» EXERCISE:
Print word for word the records from the line containing "Instruction: Open the More options dropdown" through the end.

» Dataset items:
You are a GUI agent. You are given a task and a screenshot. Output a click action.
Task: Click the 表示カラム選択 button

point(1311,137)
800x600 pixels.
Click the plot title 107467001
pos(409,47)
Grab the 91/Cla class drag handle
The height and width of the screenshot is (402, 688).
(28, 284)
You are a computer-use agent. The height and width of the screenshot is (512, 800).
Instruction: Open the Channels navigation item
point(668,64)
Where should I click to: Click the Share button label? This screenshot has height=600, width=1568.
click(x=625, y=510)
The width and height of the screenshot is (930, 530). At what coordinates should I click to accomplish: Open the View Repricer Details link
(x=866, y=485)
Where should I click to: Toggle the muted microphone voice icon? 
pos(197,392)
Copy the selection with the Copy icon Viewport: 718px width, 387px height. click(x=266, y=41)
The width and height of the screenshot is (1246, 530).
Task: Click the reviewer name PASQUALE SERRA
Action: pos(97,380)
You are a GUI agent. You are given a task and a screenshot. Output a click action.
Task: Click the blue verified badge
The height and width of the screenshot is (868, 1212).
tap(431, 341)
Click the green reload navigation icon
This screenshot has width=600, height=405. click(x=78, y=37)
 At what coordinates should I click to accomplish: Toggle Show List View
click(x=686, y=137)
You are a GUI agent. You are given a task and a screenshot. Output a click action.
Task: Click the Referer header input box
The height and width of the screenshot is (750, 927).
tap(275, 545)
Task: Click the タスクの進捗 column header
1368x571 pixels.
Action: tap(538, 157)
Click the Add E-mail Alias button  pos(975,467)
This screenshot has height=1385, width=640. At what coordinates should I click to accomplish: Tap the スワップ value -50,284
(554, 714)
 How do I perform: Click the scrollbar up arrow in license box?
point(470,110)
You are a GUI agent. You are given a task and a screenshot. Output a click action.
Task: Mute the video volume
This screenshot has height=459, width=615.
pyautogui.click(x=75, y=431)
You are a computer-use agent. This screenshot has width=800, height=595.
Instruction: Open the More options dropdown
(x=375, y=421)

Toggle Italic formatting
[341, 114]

» EXERCISE SOLUTION:
Instruction: Open the More options dropdown
(x=375, y=421)

Toggle Italic formatting
[341, 114]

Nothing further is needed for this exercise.